Maquiavelo, El Príncipe
LLEGADOS A ESTE PUNTO del presente escrito pseudonímico, no han de faltar gentes que, en el transcurso de su lectura, hayan reconocido, tras buena parte de las argumentaciones precedentes, nuestra mano. No quisiéramos que, leyendo lo que sigue, dichos lectores se retractasen de su opinión, pues si han adivinado de quién emana lo que se ha expuesto hasta aquí, lo que vendrá no está sino aparentemente en contradicción con nuestras posturas anteriores, y por lo demás se encontraba ya anunciado en el prefacio de este panfleto. Si bien es cierto que en los últimos años, por no decir meses, no hemos dejado de pronunciar y repetir sobre la “cuestión comunista” el celebre nondum matura est [están demasiado verdes] de la zorra de Fedro, en el presente es necesario precisar que la zorra tenía entonces sus razones para hablar de tal suerte, del mismo modo que hoy en día hay otras para hablar de forma diferente en todas los aspectos. En verdad que no se trata en modo alguno de un cambio subjetivo por nuestra parte, sino más bien de la posibilidad objetivamente sobrevenida de un cambio útil y necesario, que nosotros nos hemos encargado –en compañía de otros no menos cualificados- de preparar, y ya desde los tiempos en los que aún nos parecía conveniente señalar sus desventajas. No existe nada en el mundo que no tenga su momento decisivo, y la obra maestra de la buena conducta, singularmente en política, consiste en reconocer y apresar dicho momento.
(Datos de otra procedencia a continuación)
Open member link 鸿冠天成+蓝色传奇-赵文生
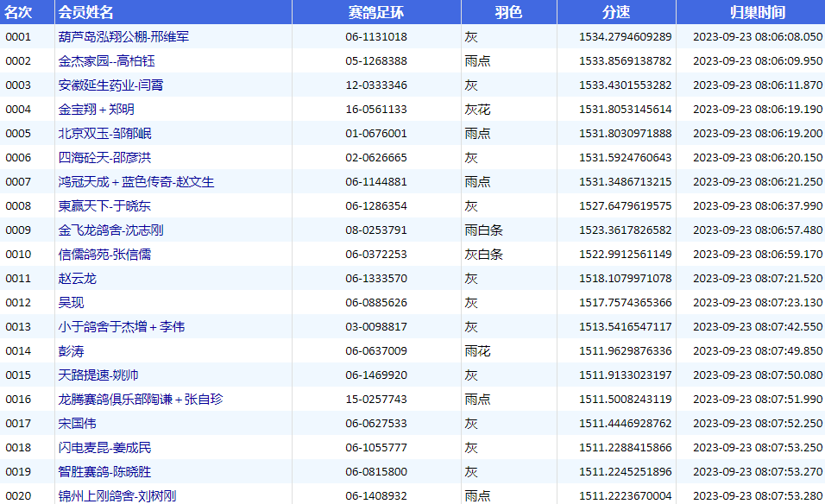The height and width of the screenshot is (504, 825). coord(136,182)
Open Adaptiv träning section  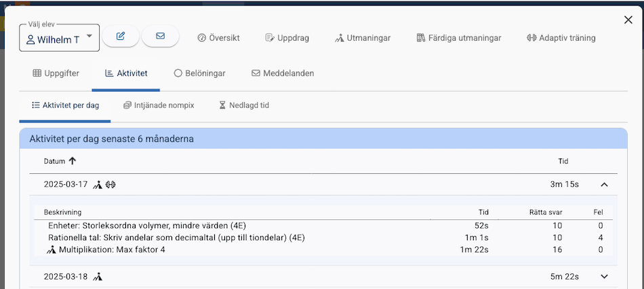[x=561, y=38]
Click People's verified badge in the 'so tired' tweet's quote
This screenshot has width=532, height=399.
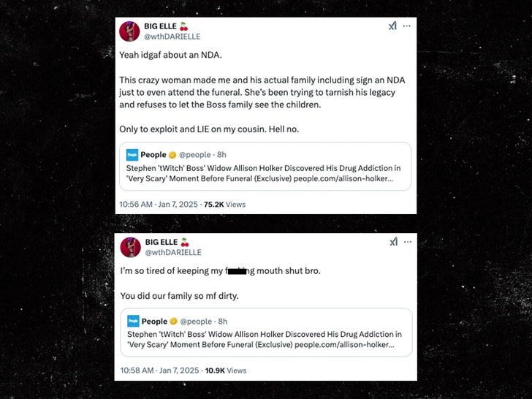[172, 322]
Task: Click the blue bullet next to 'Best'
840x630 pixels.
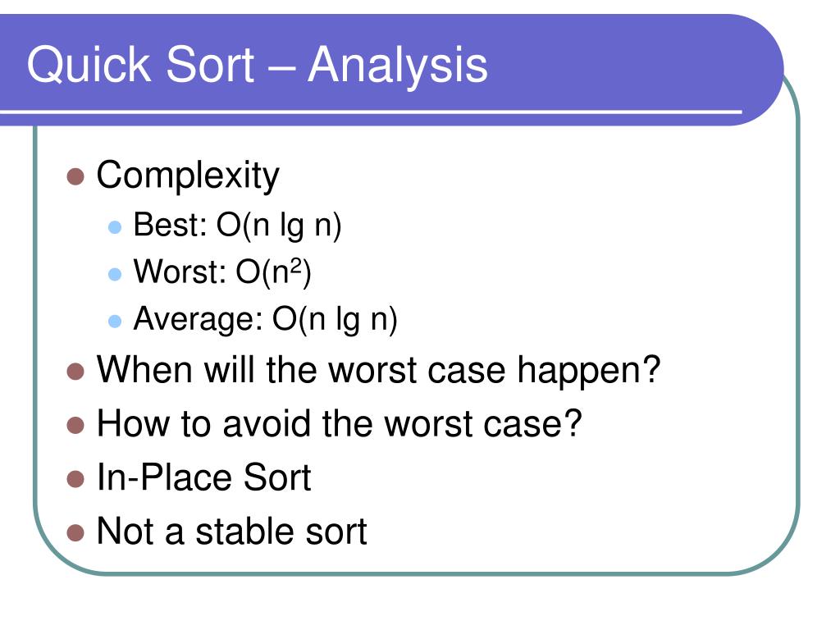Action: (115, 227)
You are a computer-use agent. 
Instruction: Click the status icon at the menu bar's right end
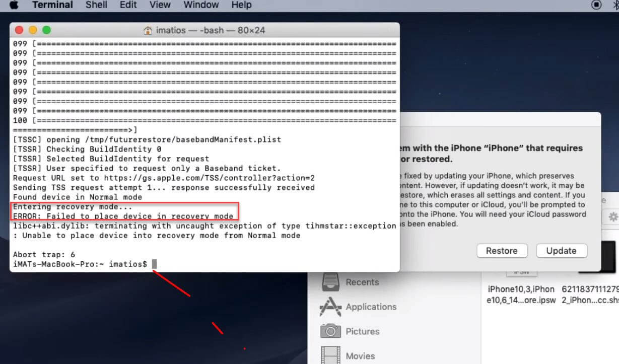[596, 5]
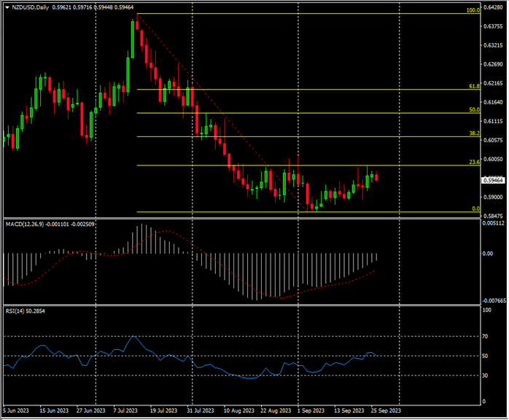Click the MACD 0.00 zero level label
509x420 pixels.
[x=489, y=254]

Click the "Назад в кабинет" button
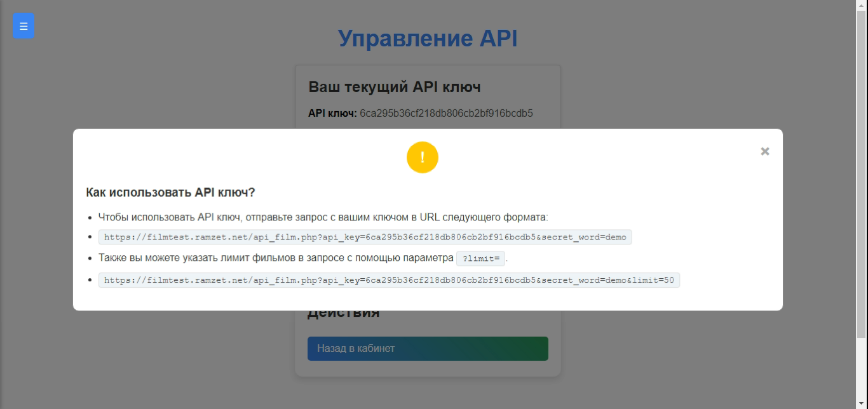[428, 349]
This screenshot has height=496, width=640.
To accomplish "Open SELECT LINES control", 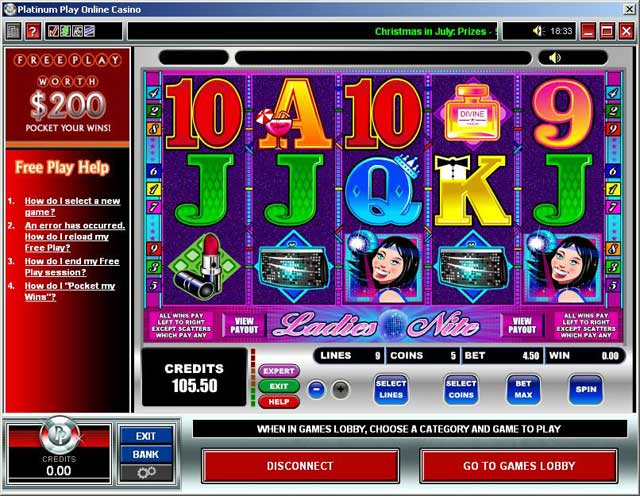I will pyautogui.click(x=391, y=389).
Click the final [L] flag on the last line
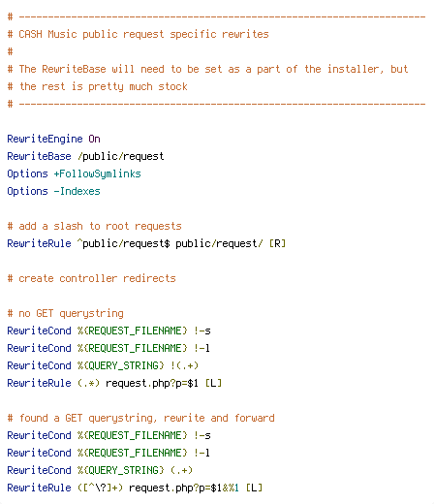This screenshot has width=434, height=504. [254, 488]
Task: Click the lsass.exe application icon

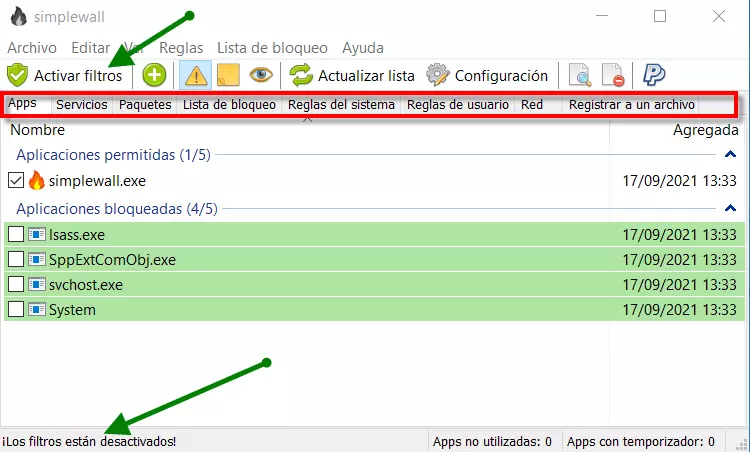Action: pos(37,234)
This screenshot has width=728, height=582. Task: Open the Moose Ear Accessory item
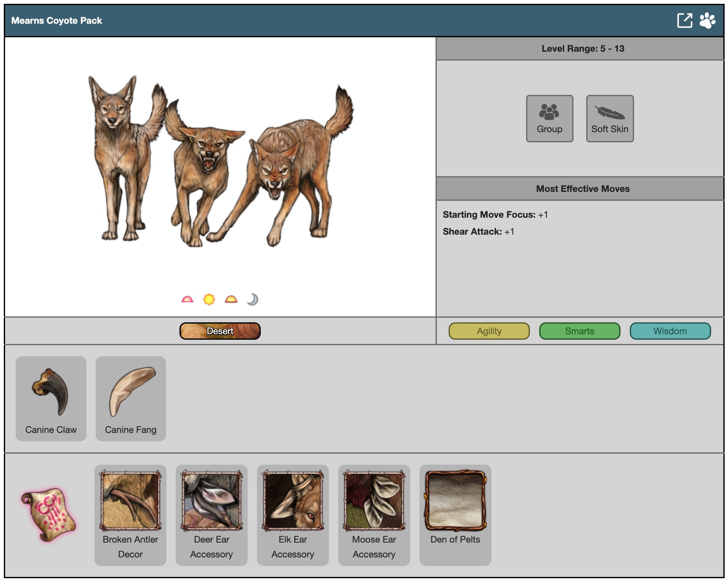pos(374,515)
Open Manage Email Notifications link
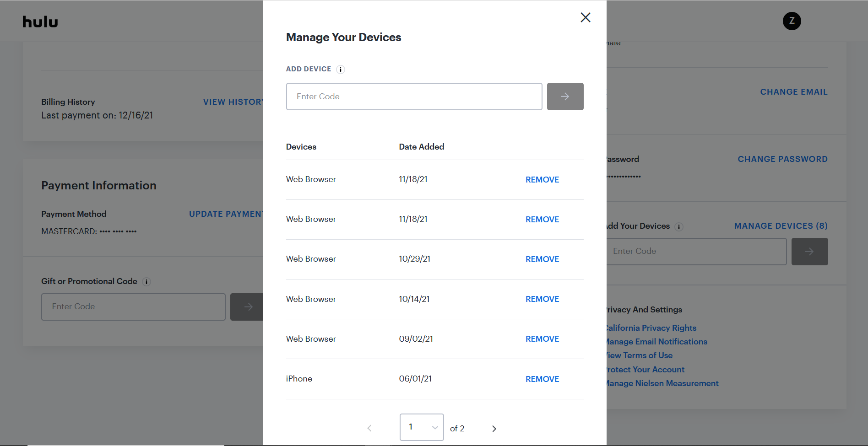The height and width of the screenshot is (446, 868). pos(656,342)
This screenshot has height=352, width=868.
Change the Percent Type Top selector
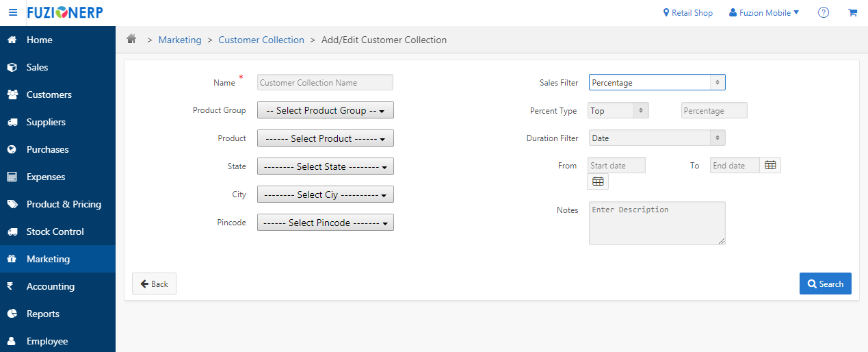(x=618, y=110)
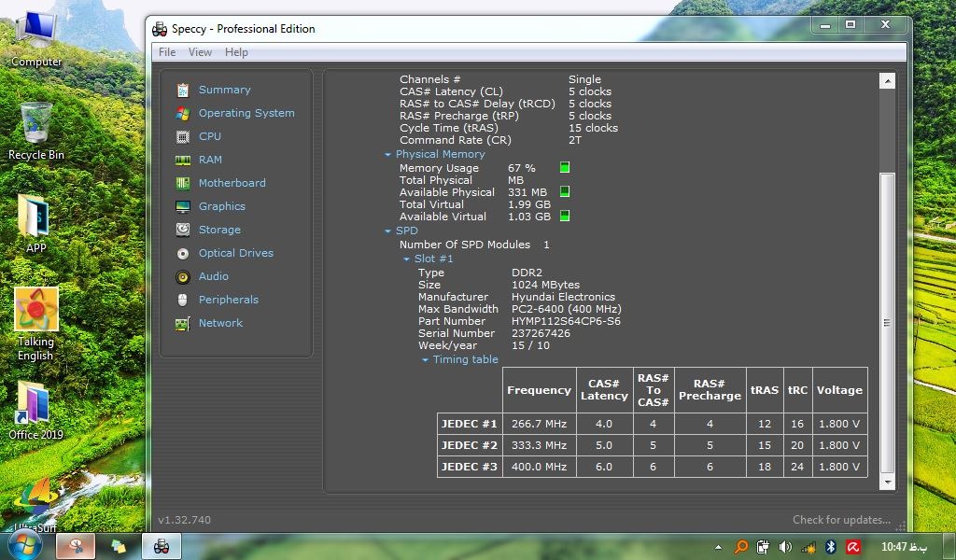Select the Graphics monitor icon

click(183, 206)

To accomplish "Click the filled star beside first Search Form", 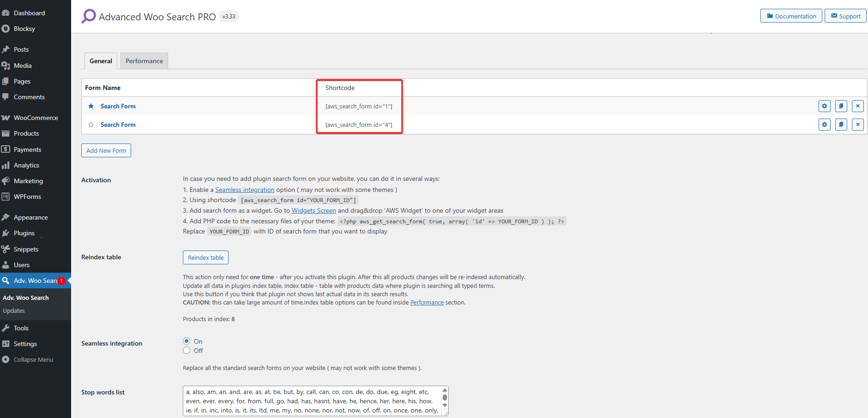I will click(x=91, y=106).
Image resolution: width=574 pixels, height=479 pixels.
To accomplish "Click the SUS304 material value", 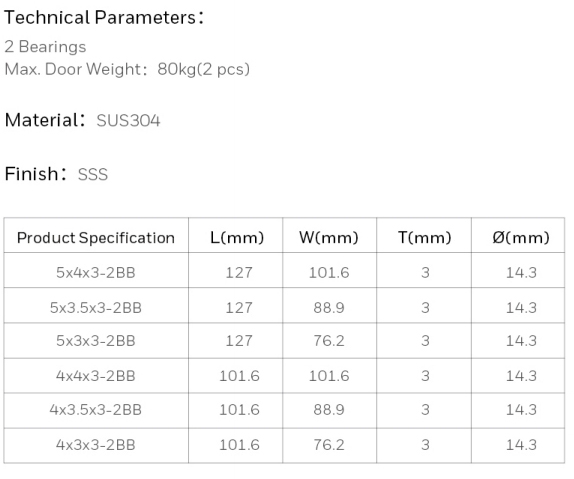I will [128, 120].
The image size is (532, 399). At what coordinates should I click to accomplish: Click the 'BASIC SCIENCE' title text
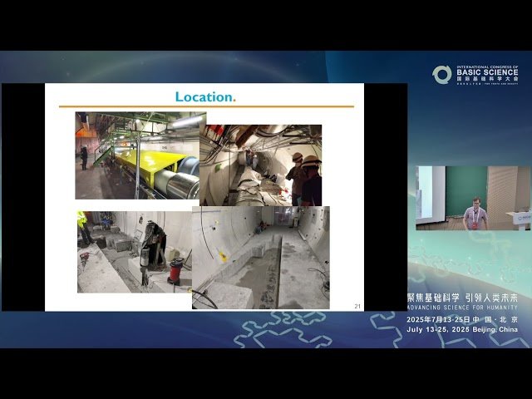487,72
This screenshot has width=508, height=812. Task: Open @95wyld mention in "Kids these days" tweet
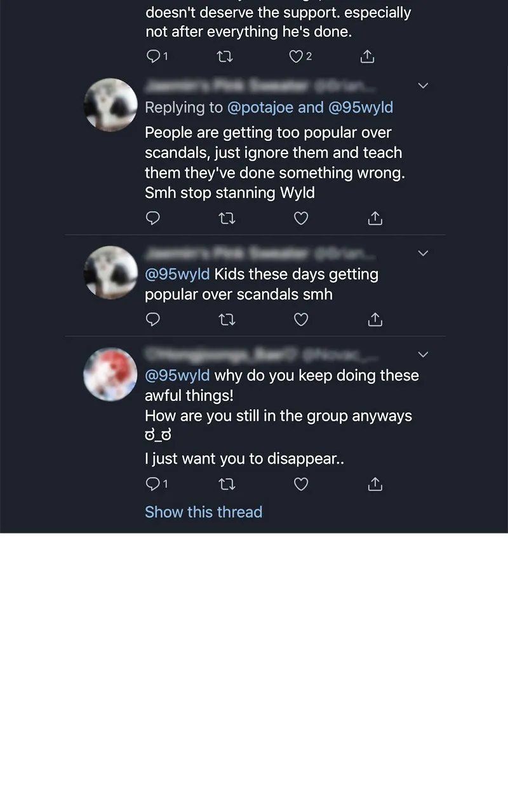click(x=177, y=275)
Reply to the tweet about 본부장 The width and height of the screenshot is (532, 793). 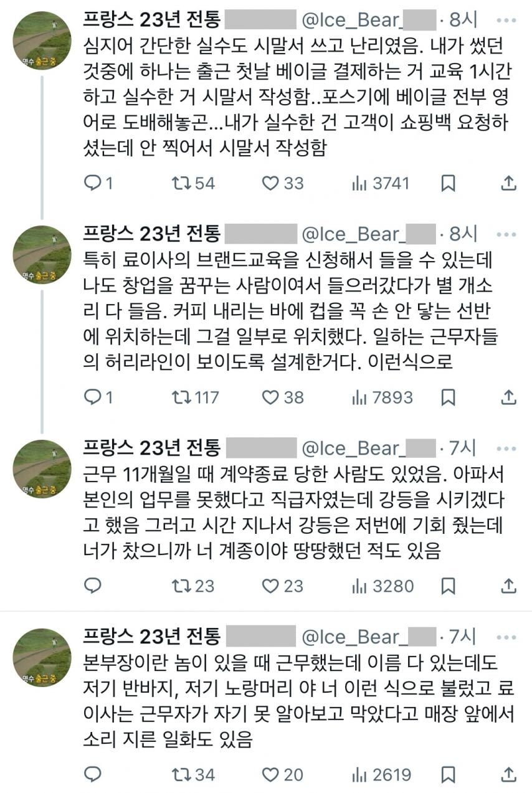93,774
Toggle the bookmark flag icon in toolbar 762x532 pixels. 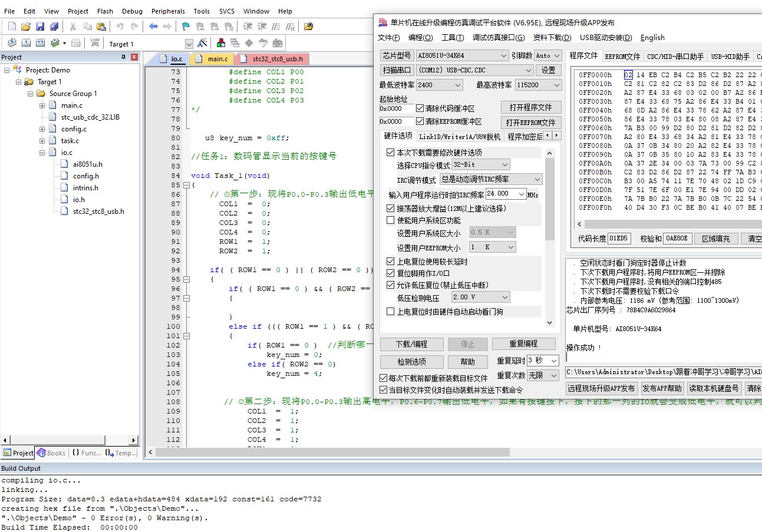186,27
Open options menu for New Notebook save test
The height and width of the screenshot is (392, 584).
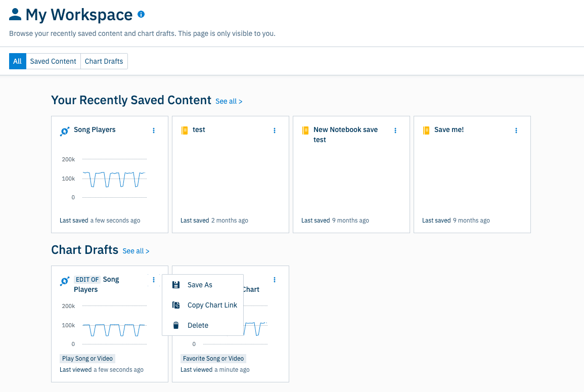point(395,130)
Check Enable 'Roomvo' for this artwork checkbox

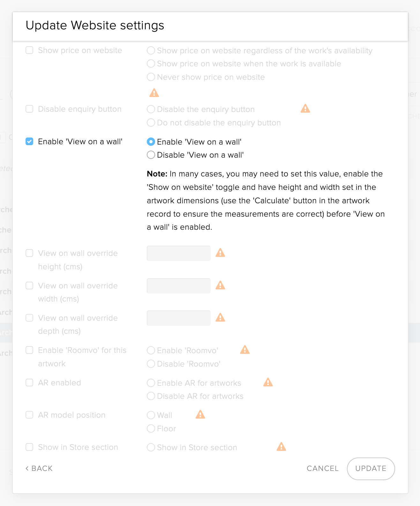29,350
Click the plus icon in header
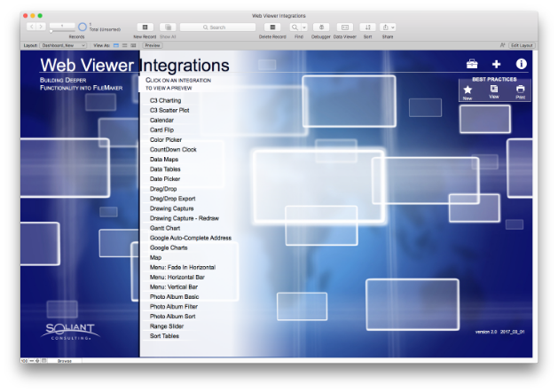 (497, 64)
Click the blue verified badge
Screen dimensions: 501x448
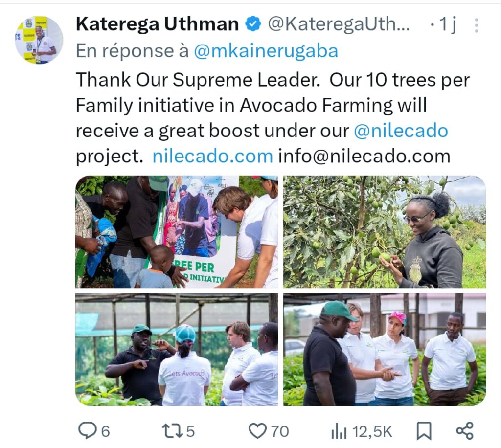(253, 24)
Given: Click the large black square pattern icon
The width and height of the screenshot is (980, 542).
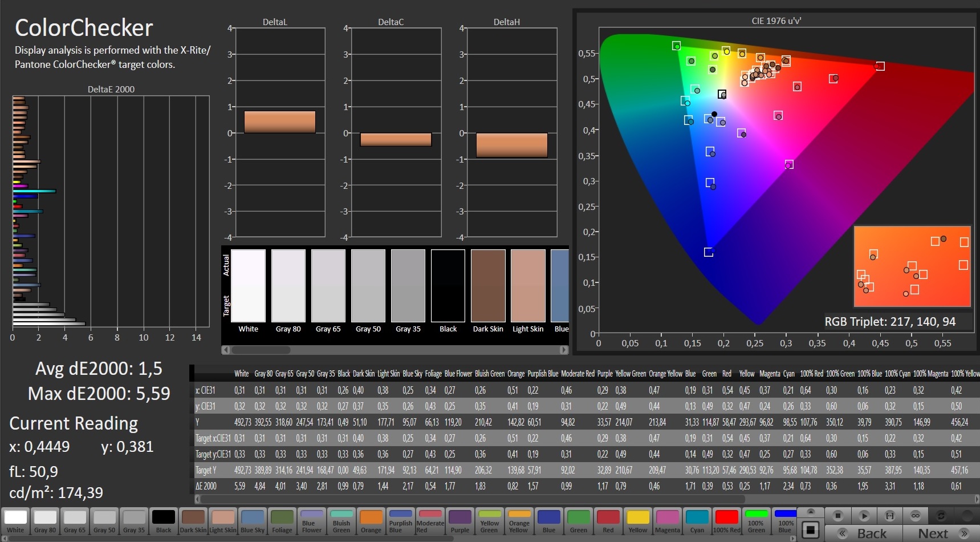Looking at the screenshot, I should click(811, 529).
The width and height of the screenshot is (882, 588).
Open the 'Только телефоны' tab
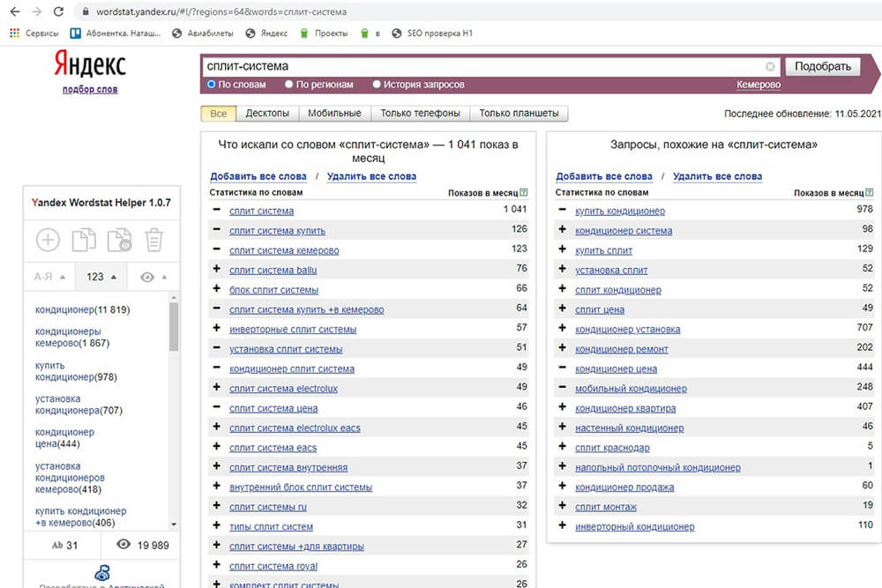coord(420,114)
Establecido lo anterior como premisa, no diremos ninguna novedad al tratar una cuestión que tampoco es nueva; sino lo que es necesario y lo que se ha convertido en urgente. Lo que resultará nuevo para aquellos que tuvieron la ocasión de conocernos en el pasado será solamente nuestra disposición actual con respecto a los comunistas, la cual, por otra parte, trasparecía en los capítulos precedentes. Ha llegado la hora en la que es a la vez necesario y posible rechazar una gran parte de los defectos de nuestra nación: la astucia que conviene a la situación presente consiste en pasarse sin ella, y lo prudente, en este caso, es no tener demasiada prudencia. En una situación semejante, es más importante poner atención en no fallar ese tiro que disparar excelentemente cien en otras tantas direcciones, pues “ni la estación ni el tiempo esperan por nadie” [Baltasar Gracián].
Ya se acabaron, por cierto, los tiempos de los juegos de prestidigitación verbal en los cuales nuestros trapecistas políticos se medían en “convergencia paralela” con los comunistas, ofreciéndoles lo que se llamaba “estrategia de la atención”, antecámara de una postergación indefinida del “compromiso histórico”; y que el Presidente del Consejo, el honorable Moro, definía, con las precauciones que le obligaban a andar con pies de plomo, como “una especie de encuentro a mitad de camino, una cosa nueva, que sea y al mismo tiempo no sea un relevo en los roles de la mayoría y de la oposición, el perfilamiento de una diversidad que no consista en un cambio en las fuerzas de dirección, sino en la adición modificante del componente comunista a otros componentes”. Combien de bruit pour une omelette!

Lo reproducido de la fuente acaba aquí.